The performance of solar and wind parks depends on meteorological conditions. A positive deviation from forecast hours of sunshine and/or wind power has a direct short-term impact on the Company's financial and earnings position and on its cash flow. As forecasting quality is improving all the time, both for solar energy and wind, possible deviations are generally very slight.
National and international climate change targets and renewable energy targets are generally actively promoted by means of government subsidies. Generally speaking, there is an unbroken trend towards increasing the share of power production from renewable energies, be it in industrialised countries, emerging markets or developing countries.
Renewable energies continue to be a megatrend and represent a growth market. Across the globe, around USD 330 billion was invested in the expansion of renewable energies in 2015. The political framework for the development and subsidisation of renewable energies already exists in more than 120 countries. Sustainable, safe, competitive and environmentally friendly energy production is one of the topics on the international agenda for the future. More and more countries are beginning to enact new or adjust existing legislation and establish subsidy programmes in order to achieve their own – but also international – climate and expansion goals. In the medium to long term, this could fundamentally expand the Company's investment opportunities. Capital Stage will continue to invest only in countries with low country-specific risk, clear expansion goals and attractive economic conditions.
The renewable energy sector has enjoyed a period of ongoing innovation. This has increased the efficiency of existing technologies and also brought new technologies to market that will increase or extend the productivity of future projects. Many government subsidies for expanding renewable energies attempt to create additional incentives for further innovation by means of integrated degression models. If research and development work by manufacturers should cause individual technologies to progress substantially, this may make new and improved products available or make them available earlier than is currently expected. This could increase the future availability of economically attractive solar and wind parks and/or increase their potential utilisation and productivity – for example, through the use of modern storage technologies.
Capital Stage has operated wind and solar parks since 2009 and has established itself in the industry as a dependable and competent market participant. The Company has a broad international network of well-known project developers, general contractors, operators, business partners, service providers, intermediaries, advisers, banks and many more. Over the past few years, Capital Stage was able to expand its generation portfolio to more than 570 MW. Today, the Company is the largest independent operator of solar parks in Germany. The SDAX-listed company has a market capitalisation (as of March 2016) of some EUR 550 million and is listed in the Prime Standard of Deutsche Börse. The ever-growing renown and good reputation of the Company continuously expands the circle of potential business partners and investors. Moreover, many attractive solar parks and wind parks are actively – and sometimes in advance and exclusively – offered to the Company.

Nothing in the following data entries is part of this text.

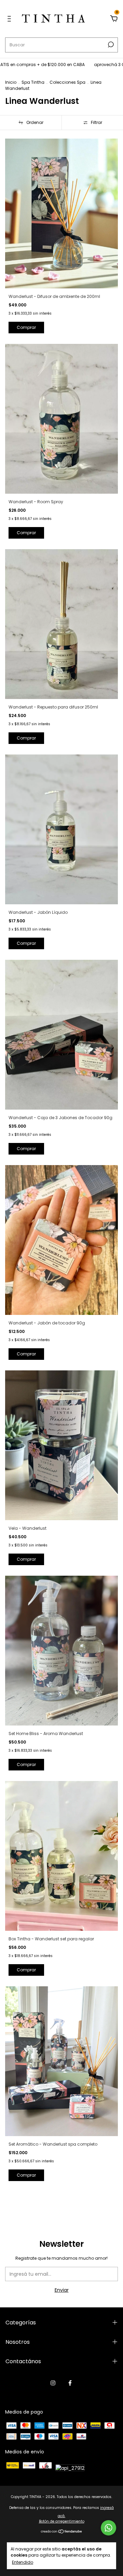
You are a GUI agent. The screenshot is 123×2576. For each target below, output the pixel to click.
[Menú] (10, 19)
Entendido (22, 2562)
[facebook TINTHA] (70, 2383)
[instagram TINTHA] (53, 2383)
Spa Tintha (33, 82)
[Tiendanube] (61, 2532)
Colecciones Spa (67, 82)
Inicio (10, 82)
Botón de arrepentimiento (61, 2521)
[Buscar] (110, 44)
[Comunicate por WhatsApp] (108, 2527)
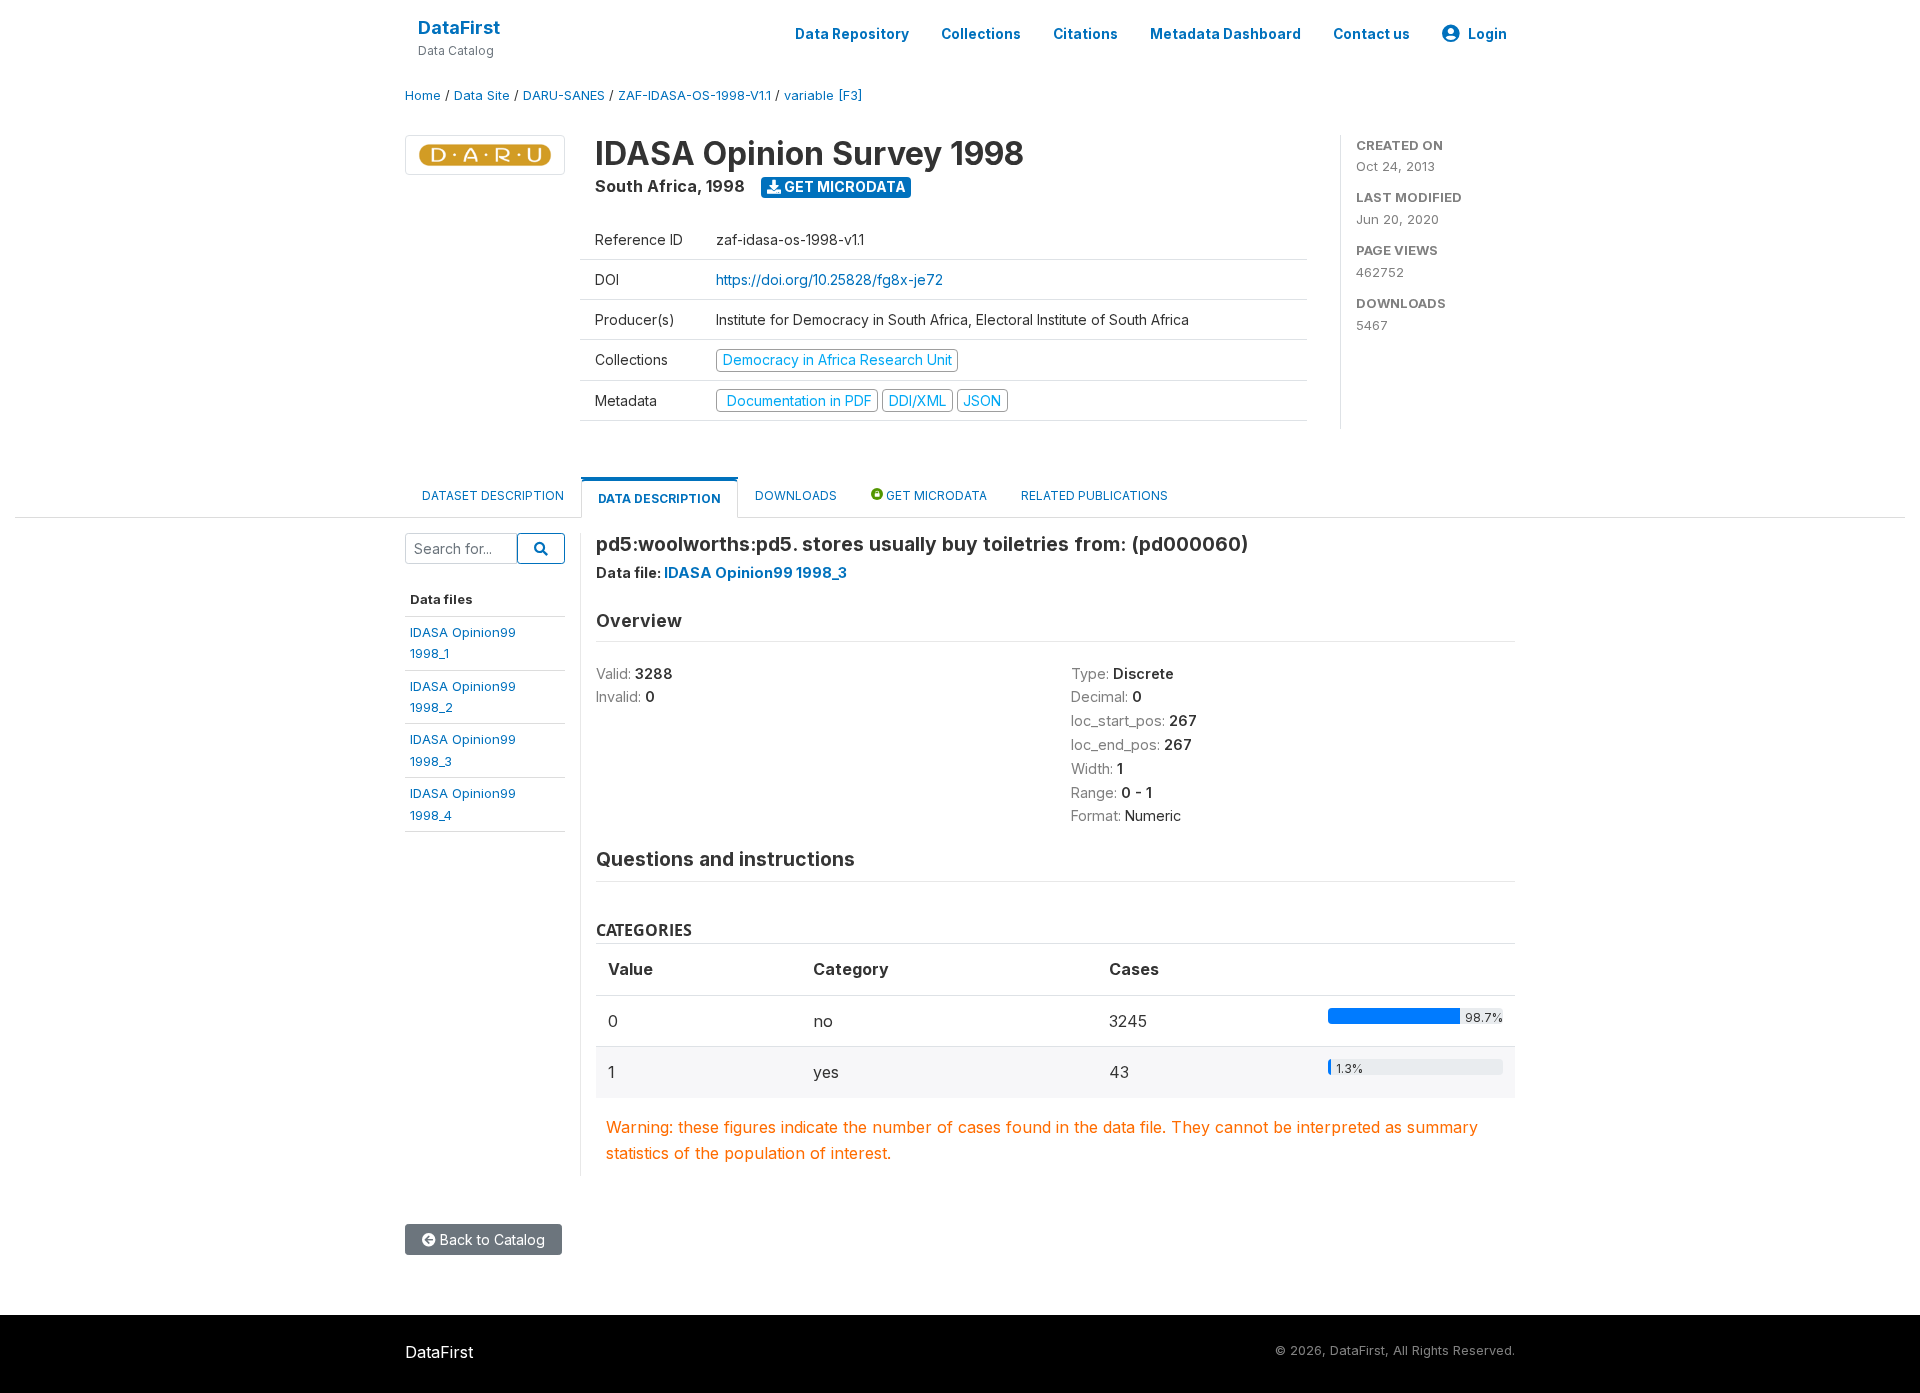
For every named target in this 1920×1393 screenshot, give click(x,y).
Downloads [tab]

Capital Stage Solar Service GmbH in Halle, Germany, a wholly owned subsidiary of Capital Stage, is responsible for the technical management, especially of solar parks in Germany, and also offers this service to third parties. Capital Stage Solar Services currently manages a generation portfolio of more than 200 MWp. The establishment and expansion of other business relationships and a network are also taking place as a part of this service. Capital Stage has partners abroad which are responsible for operating the solar parks and wind parks. As these service companies are established in their respective regions and have good networks, this may give rise to additional business opportunities.
In November 2014, Capital Stage entered into a strategic partnership with Gothaer Versicherungen to invest in photovoltaics. As part of this strategic partnership, Gothaer Versicherungen has provided CSG IPP GmbH, a wholly owned subsidiary of Capital Stage AG, with EUR 150 million in mezzanine capital for the acquisition of new solar parks. The mezzanine capital has a term of 20 years and pays a fixed rate of interest, which is supplemented by a performance-related component. Capital costs only accrue when funds are drawn on and only in relation to the amount which is drawn. The mezzanine capital is used at the project level with an appropriate leverage factor. The strategic partnership with Gothaer Versicherungen has opened up additional growth opportunities for Capital Stage, which the Company took advantage of in 2015/2016. Capital Stage had already fully invested the funds from mezzanine capital by mid February 2016, around a year earlier than planned as part of the strategic partnership.
Capital Stage is currently reviewing various alternatives for the financing of further growth, including the continuation or the beginning of a similar strategic partnership. The Company's objective in the selection of appropriate measures and means continues to be to ensure the greatest possible flexibility. The Company has various alternative financing options at its disposal for meeting future capital requirements.
Capital Stage therefore took advantage of the favourable financing environment in December 2015 by successfully – and for the first time – issuing debenture bonds in two tranches with respective terms of seven and ten years totalling EUR 23 million at an attractive average interest rate of 2.32%.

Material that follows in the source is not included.